In 1940 he joined the Linden, NJ laboratory of the Standard Oil Development Company where he developed a statistical mechanical theory for polymer mixtures.    In 1943 he left to join the research laboratories of Goodyear as head of a group on polymer fundamentals.  In the Spring of 1948 Peter Debye, then chairman of the chemistry department at Cornell University, invited Flory to give the annual Baker Lectures.  He then was offered a position with the faculty in the Fall of the same year.  He was initiated into the Tau chapter of Alpha Chi Sigma at Cornell in 1949. At Cornell he elaborated and refined his Baker Lectures into his magnum opus, Principles of Polymer Chemistry which was published in 1953 by Cornell University Press.  This quickly became a standard text for all workers in the field of polymers, and is still widely used to this day.
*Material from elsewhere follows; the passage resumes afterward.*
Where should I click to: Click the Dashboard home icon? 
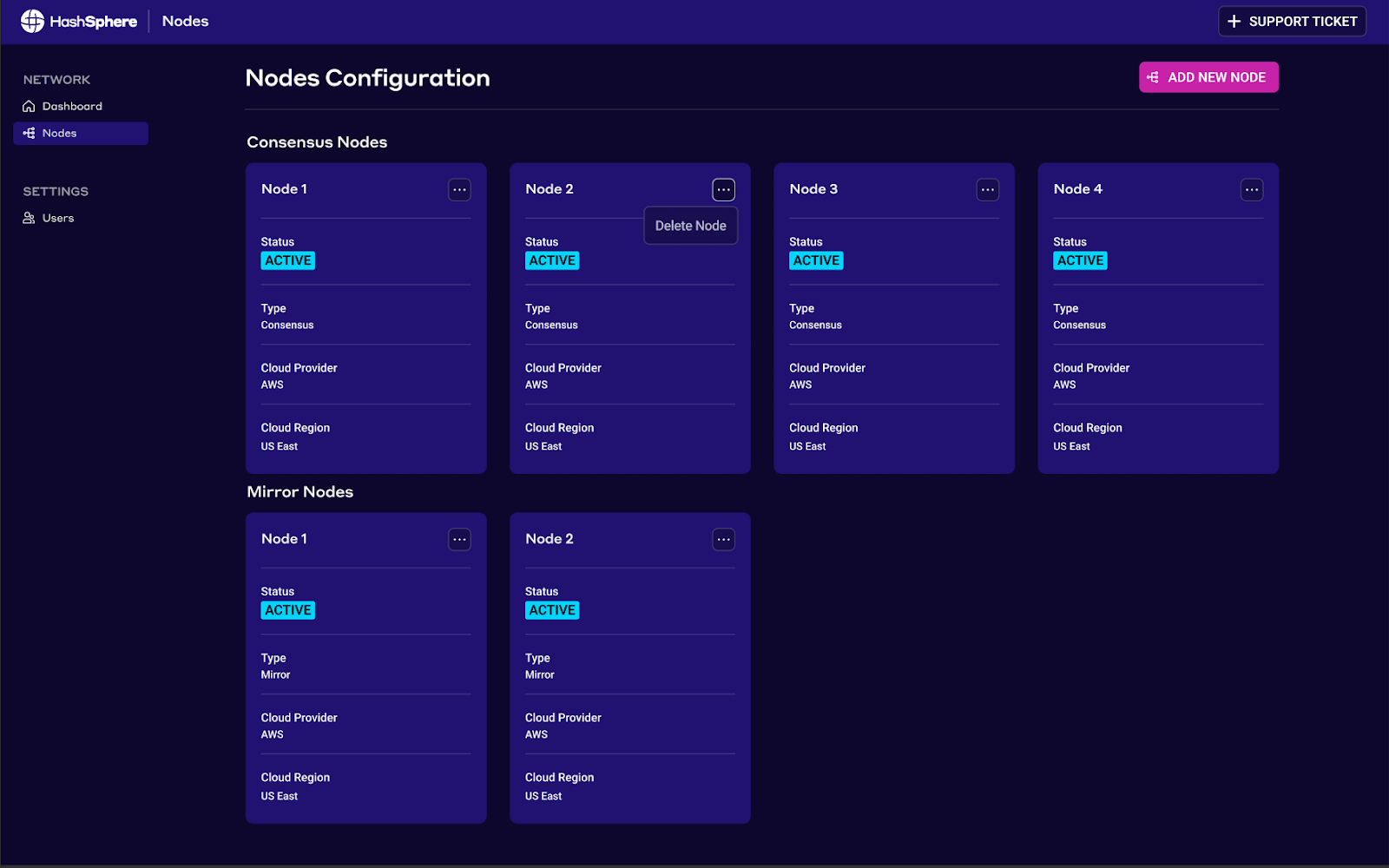(x=29, y=106)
Flory introduced the concept of excluded volume, coined by Werner Kuhn in 1934, to polymers. Excluded volume refers to the idea that one part of a long chain molecule can not occupy space that is already occupied by another part of the same molecule. Excluded volume causes the ends of a polymer chain in a solution to be further apart (on average) than they would be were there no excluded volume.  The recognition that excluded volume was an important factor in analyzing long-chain molecules in solutions provided an important conceptual breakthrough, and led to the explanation of several puzzling experimental results of the day. It also led to the concept of the theta point, the set of conditions at which an experiment can be conducted that causes the excluded volume effect to be neutralized. At the theta point, the chain reverts to ideal chain characteristics – the long-range interactions arising from excluded volume are eliminated, allowing the experimenter to more easily measure short-range features such as structural geometry, bond rotation potentials, and steric interactions between near-neighboring groups. Flory correctly identified that the chain dimension in polymer melts would have the size computed for a chain in ideal solution if excluded volume interactions were neutralized by experimenting at the theta point.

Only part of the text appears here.